En una de las Beers&Podcasts surgió, medio en broma, la idea siguiente: la gente no escucha podcasts porque la temática de los programas actuales es demasiado friki. Si les damos un podcast generalista, poco a poco irán conociendo este nuevo canal de comunicación y, por similitud con los blogs, poco a poco les iremos enganchando.

Pero no fue así. Llevamos muchas semanas con DLV, y tras el parón veraniego pasamos de tener 800 oyentes a tener 300, y disminuyendo. ¿Tan mal lo estamos haciendo?

Ya no sé qué hacer, y por eso recurro a vosotros, los que escucháis podcasts y los que no los escucháis. Creo que no es descabellado dividir al público en cuatro grupos:

  1. Gente que no sabe lo que es un podcast y que, por tanto, no lo puede escuchar
  2. Gente que sabe lo que es un podcast pero no le gusta el formato audio, etcétera. No lo escuchan porque no les gusta, punto.
  3. Gente a la que les gusta el podcast, pero sólo los temas frikis, como Yendor.
  4. Gente a la que les gustaría que hubiera un podcast generalista, pero no les gusta DLV.

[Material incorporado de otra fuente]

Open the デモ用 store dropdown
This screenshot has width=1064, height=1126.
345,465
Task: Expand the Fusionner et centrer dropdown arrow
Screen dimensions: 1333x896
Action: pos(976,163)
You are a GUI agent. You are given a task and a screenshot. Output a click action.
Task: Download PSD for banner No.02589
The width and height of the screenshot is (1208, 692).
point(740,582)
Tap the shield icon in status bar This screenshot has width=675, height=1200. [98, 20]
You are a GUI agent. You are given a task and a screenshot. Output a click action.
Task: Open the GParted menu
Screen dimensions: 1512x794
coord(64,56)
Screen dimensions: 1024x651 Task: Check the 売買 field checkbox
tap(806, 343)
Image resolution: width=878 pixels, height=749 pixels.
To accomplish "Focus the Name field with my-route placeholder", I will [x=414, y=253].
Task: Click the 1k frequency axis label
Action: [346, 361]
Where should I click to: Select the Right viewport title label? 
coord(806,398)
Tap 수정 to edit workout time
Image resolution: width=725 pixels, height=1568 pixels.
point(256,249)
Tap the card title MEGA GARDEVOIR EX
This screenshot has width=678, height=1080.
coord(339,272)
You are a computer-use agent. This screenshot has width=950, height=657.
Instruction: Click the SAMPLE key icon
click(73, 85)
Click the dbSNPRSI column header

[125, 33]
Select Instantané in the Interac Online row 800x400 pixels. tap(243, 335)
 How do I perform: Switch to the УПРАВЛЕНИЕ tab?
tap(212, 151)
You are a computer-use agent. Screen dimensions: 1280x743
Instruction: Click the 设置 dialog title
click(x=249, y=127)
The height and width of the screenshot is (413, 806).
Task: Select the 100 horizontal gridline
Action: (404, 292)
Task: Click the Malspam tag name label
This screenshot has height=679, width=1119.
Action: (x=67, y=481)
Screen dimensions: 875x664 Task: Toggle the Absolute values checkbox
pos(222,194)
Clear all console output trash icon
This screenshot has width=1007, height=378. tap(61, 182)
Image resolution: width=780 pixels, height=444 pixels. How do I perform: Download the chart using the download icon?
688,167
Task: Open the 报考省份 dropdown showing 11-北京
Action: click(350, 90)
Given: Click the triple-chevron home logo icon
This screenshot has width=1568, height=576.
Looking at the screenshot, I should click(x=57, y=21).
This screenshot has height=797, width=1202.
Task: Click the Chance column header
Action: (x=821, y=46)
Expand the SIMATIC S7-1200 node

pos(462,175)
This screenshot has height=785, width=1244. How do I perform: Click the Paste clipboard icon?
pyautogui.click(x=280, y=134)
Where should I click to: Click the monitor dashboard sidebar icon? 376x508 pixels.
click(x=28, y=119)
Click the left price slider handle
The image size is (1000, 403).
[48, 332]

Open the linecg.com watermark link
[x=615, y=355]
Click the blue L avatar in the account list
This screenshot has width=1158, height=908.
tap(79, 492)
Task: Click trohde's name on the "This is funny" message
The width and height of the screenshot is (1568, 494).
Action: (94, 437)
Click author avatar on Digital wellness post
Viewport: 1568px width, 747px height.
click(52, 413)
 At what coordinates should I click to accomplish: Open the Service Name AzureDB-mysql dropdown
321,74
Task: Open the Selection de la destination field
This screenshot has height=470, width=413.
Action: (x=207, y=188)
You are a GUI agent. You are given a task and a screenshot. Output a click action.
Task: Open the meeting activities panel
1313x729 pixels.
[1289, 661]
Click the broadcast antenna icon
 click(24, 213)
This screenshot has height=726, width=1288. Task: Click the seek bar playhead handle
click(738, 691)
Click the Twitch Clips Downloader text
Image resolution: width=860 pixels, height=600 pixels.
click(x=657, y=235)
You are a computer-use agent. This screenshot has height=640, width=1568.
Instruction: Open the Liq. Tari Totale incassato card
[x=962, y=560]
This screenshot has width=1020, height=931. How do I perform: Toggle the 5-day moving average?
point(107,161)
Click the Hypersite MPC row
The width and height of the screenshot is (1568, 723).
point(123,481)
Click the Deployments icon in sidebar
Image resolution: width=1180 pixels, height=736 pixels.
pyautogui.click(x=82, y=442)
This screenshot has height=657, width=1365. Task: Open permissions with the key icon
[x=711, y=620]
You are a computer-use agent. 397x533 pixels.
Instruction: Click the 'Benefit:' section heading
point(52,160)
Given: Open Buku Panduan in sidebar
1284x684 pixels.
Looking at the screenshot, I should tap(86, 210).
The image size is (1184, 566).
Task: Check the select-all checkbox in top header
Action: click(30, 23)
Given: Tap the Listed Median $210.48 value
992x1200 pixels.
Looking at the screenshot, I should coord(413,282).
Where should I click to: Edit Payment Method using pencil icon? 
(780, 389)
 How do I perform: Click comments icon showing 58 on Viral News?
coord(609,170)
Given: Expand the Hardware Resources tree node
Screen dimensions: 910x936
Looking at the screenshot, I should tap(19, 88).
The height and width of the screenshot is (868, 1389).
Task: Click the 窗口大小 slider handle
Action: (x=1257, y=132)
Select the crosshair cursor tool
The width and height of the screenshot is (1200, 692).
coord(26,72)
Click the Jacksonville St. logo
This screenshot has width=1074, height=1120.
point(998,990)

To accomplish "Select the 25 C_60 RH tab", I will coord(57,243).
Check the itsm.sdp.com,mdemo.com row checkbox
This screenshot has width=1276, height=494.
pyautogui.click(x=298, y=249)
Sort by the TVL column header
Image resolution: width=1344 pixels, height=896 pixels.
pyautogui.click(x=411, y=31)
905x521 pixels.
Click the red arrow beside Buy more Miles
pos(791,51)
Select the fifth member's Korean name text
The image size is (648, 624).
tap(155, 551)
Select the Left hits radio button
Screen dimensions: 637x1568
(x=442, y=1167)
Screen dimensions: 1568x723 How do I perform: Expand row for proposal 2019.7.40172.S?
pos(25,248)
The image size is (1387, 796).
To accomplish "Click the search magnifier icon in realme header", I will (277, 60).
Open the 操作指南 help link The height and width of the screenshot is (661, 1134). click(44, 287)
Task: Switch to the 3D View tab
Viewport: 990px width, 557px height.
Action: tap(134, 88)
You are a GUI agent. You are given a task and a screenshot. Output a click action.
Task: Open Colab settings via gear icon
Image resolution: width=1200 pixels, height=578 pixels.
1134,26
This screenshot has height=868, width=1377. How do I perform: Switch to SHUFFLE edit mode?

Creo que aquí hay un punto muy importante. Las cuatro opciones anteriores son perfectamente válidas, y requieren de un análisis más detallado.

Primero, el podcast es un desconocido. Me jugaría algo a que, si preguntara a la gente que pasa por la calle, quizá un 20% sabría lo que es un “blog”, y escasamente el 1% sabría lo que es un “podcast”. Pero el 1% de 300 millones de hispanohablantes son 3 millones de personas, lo que es una audiencia potencial increíblemente amplia.

A estos hay que restar toda la gente a la que simplemente no les gusta escuchar un programa de audio en diferido. No hay nada que hacer; sobre gustos no hay nada escrito. Además, es muy complicado retener la atención de alguien durante una hora, aun permitiendo las pausas al tratarse de un fichero mp3. Se entiende.

Llegamos ahora al punto clave, y os diré por qué. Teniendo en cuenta (1) y (2), nos damos cuenta de que ese reducto poblacional que conoce la existencia de los podcasts y, además, no le importa pasar una hora enganchado al mp3, suele ser gente friki. Friki en el buen sentido, no lo malinterpretéis. Eso explicaría por qué Yendor tiene 4000 oyentes, Punto y Aparte tenía 3000, Comunicando era el más escuchado, etc.

Claro, pensaréis, ¿por qué este tío no hace autocrítica? Es posible que DLV sea una mierda. Lo asumo. Hay dos posturas: tenemos fans acérrimos, como el gran Torcuato Limones o María, que nos dejan comentarios larguísimos agradeciendo nuestro esfuerzo. Estos comentarios valen su peso en oro y es lo que nos hacen continuar semana a semana. Pero, claro, el hecho de que la audiencia disminuya no deja de mosquearme. Significa que hay gente que escucha nuestro programa y a la semana siguiente decide no escucharlo, con el añadido de que la gente que hace esto es más numerosa que los oyentes nuevos.

Por eso necesito opiniones. Por una vez, este post no intenta hacer publicidad, ni siquiera quiero que escuchéis DLV. Como podcaster desde ya hace mucho tiempo tengo una visión demasiado sesgada sobre el mundillo, y seguramente no me dé cuenta de que a la gente le importa tres leches el formato y el contenido. Los acérrimos a la radio escuchan la radio, y el resto simplemente se descargan las opiniones de sus tertulianos favoritos si no pueden conseguirlas en directo.

¿Por qué el podcast no arranca después de tres años? Quizá sólo sea cuestión de tiempo. ¿Cuánto tardaron los blogs en arrancar? Ramón decía hace poco que han pasado el punto de singularidad y ya van de capa caída, quedando sólo los mejores (o aquellos cuyos autores son más cabezotas, según se mire)

Como comparación, en EEUU, donde sólo llevan un par de años más que aquí, ya tienen audiencias de cientos de miles de personas. Nuevamente, los más escuchados son los de tecnología, por lo que quizá fuera una mala idea montar un podcast de temática generalista.

En fin, tendremos paciencia. Es posible que haga falta un golpe de efecto para salir en los medios. ¿Hay algún experto en virales en la sala?